#### PROBLEMS AND TASKS:
**A)** Can you condense the forum thread paragraph that begins "Apparently people are stranded" into a short list that keeps its main facts?
**B)** Could you update part of the forum thread, beginning at the words "Fatality crash in" and stopping after "17:02 local time.", so that "airport" becomes "hospital"?

#### DOCUMENT SEGMENT:
◆ ◆ ◆ ◆ ◆
Fatality crash in Conklin. Looks like the fire is heading back into downtown. Not looking good at the airport either.

http://www.metcam.navcanada.ca/dawc_images/wxcam/CYMM/CYMM_NW-full-e.jpeg?tstamp=9150955

Edit: image is live, looks really bad now 17:02 local time.


----------



## djmarcelca (Aug 2, 2012)

Province declared a state of emergency about an hour ago.
My B-I-L and his Combat Engineer unit are on 30 min notice to move.

Air Force helio's are directing Fire Fighters on the ground
Work camps operated by Oil Companies are being used as temp housing
Every RV stall and tent site from LLB down to EDM are full or almost.

Gettin serious out here.

A Couple more water bombers wouldn't hurt right about now either


----------



## Sneaky (Feb 14, 2006)

Its going to be hard to get updated info soon. 

From the reddit live feed :

5 minutes ago
VIEWERS: About an hour ago, most media contact was lost and once cellular communication is down there will be few updates, we will continue to scrape up any legitimate information without this just turning into an auto repeat twitter feed /u/jhra

40 minutes ago
via /u/gulfan:
Internet / Communications in Fort McMurray is expected to degrade in performance after ~5PM since Axia (Alberta SuperNet) has been unable to gain access to their Fort McMurray facility and refuel their generators. TELUS still has a fiber link to the city. /u/Kaelteth


----------



## Electraglide (Jan 24, 2010)

vadsy said:


> I think people may be hurt at this point, just saw STARS air ambulance, possibly two, fly off that way in the last 20 minutes.


At least 2 babies born in traffic and 9 transported from the hospital.


----------



## vadsy (Dec 2, 2010)

Electraglide said:


> At least 2 babies born in traffic and 9 transported from the hospital.


New life is good, if STARS is helping with that I hope it all goes well. Seeing those guys fly over makes me cringe most times, I hate to think about why they call them.


----------



## BMW-KTM (Apr 7, 2015)

Apparently people are stranded on Hwys 63, 881 and 831. Sleeping in their cars while they wait for help because the gas stations at Conklin, Wandering River, Grasslands, Boyle, etc. keep running out of gas. They can't keep up with the demand.


----------



## butterknucket (Feb 5, 2006)

My cousin lives there and had to evacuate. From what I'm hearing, it's gridlocked no matter which way you try to get out.


----------



## butterknucket (Feb 5, 2006)

I've heard a few cell towers have burned so contact with relatives will be difficult at times.


----------



## Robert1950 (Jan 21, 2006)

Unfortunately two people died in an auto mishap somewhere long the evacuation route.


----------



## butterknucket (Feb 5, 2006)

Robert1950 said:


> Unfortunately two people died in an auto mishap somewhere long the evacuation route.


Apparently a tanker truck flipped and caused another fire as well.
◆ ◆ ◆ ◆ ◆
#### GIVEN DATA:

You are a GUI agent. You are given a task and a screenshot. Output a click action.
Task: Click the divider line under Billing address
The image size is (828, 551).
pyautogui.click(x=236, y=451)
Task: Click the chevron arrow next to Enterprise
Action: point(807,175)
◆ ◆ ◆ ◆ ◆
#### EXERCISE SOLUTIONS:
**A)**
- People are stranded on Highways 63, 881 and 831.
- They are sleeping in their cars while they wait for help.
- Gas stations at Conklin, Wandering River, Grasslands, Boyle and other places keep running out of gas and can't keep up with demand.

**B)**
Fatality crash in Conklin. Looks like the fire is heading back into downtown. Not looking good at the hospital either.

http://www.metcam.navcanada.ca/dawc_images/wxcam/CYMM/CYMM_NW-full-e.jpeg?tstamp=9150955

Edit: image is live, looks really bad now 17:02 local time.